Alaksandr Łukaszenka grozi wyrzuceniem zagranicznych mediów, jeśli „wzywają do majdanu”

Aleksandr Łukaszenko

Prezydent Białorusi zagroził wyrzuceniem z Białorusi zagranicznych mediów, które „wzywają do majdanu”. Według Alaksandra Łukaszenki media zachodnie takie jak BBC i Radio Swaboda są nie tylko tendencyjne, ale i wzywają do masowego nieposłuszeństwa.

„Wydalcie ich, jeśli nie przestrzegają przepisów i wzywają ludzi na majdany” – powiedział w czwartek Łukaszenka. Prezydent, który w wyborach 9 sierpnia będzie ubiegał się o szóstą kadencję na stanowisku, wskazał, że „nie należy czekać na koniec kampanii wyborczej”. Swoje słowa Łukaszenka skierował m.in. do ministerstwa spraw zagranicznych, które jest odpowiedzialne za akredytację dziennikarzy zagranicznych.
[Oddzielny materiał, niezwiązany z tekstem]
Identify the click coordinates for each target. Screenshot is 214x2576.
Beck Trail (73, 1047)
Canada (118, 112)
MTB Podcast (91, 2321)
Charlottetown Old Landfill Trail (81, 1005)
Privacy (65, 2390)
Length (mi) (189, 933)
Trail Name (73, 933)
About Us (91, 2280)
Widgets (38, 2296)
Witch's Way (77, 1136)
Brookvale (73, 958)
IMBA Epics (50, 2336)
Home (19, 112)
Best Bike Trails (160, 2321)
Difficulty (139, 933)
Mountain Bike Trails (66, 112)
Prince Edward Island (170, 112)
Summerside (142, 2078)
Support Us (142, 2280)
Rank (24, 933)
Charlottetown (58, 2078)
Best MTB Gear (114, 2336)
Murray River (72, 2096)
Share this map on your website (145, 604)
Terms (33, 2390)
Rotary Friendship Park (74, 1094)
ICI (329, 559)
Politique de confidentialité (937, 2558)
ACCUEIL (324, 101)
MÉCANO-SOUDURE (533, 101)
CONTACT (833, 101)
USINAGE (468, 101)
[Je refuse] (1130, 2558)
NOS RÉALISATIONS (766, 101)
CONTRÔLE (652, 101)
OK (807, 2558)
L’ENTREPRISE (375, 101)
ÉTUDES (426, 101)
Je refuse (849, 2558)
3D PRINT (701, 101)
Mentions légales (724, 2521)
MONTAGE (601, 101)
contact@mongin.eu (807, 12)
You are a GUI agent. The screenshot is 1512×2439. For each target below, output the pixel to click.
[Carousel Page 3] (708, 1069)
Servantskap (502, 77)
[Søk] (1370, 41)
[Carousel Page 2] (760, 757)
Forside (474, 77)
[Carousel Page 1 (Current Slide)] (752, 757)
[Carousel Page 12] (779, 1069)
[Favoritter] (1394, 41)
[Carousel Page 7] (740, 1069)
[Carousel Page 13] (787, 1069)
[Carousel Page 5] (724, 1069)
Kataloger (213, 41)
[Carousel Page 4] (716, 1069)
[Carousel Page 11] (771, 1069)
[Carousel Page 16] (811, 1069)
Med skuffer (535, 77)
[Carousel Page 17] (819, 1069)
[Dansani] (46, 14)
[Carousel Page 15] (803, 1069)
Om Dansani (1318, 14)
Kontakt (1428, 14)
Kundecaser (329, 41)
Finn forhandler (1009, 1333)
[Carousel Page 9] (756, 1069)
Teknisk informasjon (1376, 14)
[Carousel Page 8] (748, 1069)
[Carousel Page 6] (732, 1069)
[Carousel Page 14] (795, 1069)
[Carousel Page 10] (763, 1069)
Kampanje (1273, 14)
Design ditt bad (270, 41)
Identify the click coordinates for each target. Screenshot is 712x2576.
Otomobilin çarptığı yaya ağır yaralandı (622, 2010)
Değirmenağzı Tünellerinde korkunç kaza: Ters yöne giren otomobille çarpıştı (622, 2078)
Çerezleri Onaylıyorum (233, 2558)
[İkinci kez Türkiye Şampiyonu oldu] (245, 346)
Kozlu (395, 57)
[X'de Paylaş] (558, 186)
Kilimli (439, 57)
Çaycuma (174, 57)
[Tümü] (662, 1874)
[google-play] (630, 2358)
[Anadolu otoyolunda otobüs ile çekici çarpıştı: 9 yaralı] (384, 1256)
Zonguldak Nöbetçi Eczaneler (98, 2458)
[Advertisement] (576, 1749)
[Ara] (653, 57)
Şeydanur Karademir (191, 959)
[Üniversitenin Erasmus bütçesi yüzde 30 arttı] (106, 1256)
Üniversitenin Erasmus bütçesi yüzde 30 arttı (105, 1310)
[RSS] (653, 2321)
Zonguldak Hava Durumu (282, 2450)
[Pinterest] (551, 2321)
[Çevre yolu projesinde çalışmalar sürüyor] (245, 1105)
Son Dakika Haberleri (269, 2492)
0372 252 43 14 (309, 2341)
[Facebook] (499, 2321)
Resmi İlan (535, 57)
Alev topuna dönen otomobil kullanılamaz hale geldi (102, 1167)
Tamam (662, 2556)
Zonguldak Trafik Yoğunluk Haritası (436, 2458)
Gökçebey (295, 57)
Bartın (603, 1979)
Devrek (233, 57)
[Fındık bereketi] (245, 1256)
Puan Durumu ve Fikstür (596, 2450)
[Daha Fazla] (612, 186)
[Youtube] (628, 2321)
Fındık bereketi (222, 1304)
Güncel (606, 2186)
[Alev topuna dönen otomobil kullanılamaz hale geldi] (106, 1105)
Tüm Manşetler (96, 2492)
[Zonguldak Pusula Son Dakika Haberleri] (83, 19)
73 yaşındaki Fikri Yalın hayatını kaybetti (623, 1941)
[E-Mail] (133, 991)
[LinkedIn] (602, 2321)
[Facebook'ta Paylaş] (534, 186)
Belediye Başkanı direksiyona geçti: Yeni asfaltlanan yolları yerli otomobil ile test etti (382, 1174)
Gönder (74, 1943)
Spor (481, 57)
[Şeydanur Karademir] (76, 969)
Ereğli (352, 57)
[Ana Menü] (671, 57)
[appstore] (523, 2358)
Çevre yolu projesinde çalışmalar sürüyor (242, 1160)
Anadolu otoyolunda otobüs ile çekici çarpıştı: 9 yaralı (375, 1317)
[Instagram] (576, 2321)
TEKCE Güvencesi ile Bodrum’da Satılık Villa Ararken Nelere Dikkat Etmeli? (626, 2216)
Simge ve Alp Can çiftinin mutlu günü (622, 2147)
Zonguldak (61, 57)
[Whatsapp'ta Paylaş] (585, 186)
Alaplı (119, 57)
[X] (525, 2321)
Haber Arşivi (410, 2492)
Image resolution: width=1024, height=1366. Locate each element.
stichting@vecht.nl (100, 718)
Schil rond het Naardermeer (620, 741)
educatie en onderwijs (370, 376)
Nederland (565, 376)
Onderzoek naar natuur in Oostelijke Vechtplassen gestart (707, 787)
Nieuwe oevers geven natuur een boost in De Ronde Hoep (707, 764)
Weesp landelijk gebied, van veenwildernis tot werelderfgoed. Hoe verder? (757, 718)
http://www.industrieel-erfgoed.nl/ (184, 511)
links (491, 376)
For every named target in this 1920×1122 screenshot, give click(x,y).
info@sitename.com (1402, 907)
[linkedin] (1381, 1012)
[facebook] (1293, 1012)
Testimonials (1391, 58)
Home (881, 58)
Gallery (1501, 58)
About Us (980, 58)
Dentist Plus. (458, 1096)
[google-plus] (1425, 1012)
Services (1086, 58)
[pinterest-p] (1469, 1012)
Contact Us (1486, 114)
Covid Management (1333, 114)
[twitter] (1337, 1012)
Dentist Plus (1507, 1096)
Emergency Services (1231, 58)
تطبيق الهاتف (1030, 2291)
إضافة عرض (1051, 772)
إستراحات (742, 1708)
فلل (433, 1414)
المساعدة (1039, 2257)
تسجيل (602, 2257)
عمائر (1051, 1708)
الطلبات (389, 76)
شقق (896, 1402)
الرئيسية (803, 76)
Łukaszenka wskazał konkretnie przykład „Komsomolskiej Prawdy na Białorusi”, regionalnej edycji rosyjskiej gazety, która jego zdaniem tendencyjnie relacjonuje sytuację na Białorusi, zainspirowana krytyką pod adresem Łukaszenki ze strony swojego naczelnego w Moskwie (Władimira Sungorkina).

W czerwcu minister spraw wewnętrznych Uładzimir Karajeu oskarżył Radio Swaboda, białoruską redakcję Radia Wolna Europa/Radia Swoboda (RFE/RL) o udział w organizacji białoruskich akcji protestu poprzez swoje relacje w internecie na żywo.

Dziennikarze Swabody oraz innych mediów niezależnych byli zatrzymywani w czasie relacjonowania protestów, a potem wypuszczani. Według władz relacje na żywo zachęcały Białorusinów do wyjścia na ulice na akcje. Miały one charakter pokojowego protestu, jednak według władz były nielegalne, bo nie wydały one zgody na ich przeprowadzenie.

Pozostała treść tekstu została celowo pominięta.